Raw records >>

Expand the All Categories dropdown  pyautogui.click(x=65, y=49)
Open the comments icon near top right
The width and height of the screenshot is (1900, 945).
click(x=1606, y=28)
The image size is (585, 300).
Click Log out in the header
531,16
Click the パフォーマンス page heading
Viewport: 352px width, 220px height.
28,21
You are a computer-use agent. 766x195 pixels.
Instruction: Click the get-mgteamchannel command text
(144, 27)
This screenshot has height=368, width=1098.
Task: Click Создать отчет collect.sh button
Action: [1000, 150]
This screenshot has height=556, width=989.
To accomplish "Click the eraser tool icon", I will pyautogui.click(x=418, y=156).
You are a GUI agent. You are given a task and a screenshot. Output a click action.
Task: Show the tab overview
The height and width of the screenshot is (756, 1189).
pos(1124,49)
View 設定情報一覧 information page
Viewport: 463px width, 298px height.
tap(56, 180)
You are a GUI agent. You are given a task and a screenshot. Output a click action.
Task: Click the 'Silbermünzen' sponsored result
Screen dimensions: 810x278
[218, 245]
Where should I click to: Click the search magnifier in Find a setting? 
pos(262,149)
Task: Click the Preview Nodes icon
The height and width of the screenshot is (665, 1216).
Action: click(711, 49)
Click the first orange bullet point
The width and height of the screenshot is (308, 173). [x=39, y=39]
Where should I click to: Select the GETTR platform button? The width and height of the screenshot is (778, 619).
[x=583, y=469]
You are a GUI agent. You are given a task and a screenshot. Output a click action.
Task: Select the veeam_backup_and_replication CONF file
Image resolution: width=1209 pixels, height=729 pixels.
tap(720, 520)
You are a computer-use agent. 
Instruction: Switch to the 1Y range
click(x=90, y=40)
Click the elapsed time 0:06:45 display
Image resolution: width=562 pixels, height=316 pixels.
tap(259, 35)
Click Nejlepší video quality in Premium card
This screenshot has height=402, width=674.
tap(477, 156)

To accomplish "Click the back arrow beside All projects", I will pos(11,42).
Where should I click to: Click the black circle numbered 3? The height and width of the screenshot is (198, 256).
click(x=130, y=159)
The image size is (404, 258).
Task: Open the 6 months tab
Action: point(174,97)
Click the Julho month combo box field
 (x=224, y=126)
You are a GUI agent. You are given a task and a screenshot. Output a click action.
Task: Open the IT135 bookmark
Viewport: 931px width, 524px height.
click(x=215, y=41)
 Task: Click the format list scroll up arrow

Written problem >> Retype the items word for word, starting with the line that contains "Where should I click to: Click the black" and ending with the line that contains "(x=224, y=126)", including both of those lines.

Final answer >>
Where should I click to: Click the black circle numbered 3? The height and width of the screenshot is (198, 256).
click(x=130, y=159)
The image size is (404, 258).
Task: Open the 6 months tab
Action: point(174,97)
Click the Julho month combo box field
 (x=224, y=126)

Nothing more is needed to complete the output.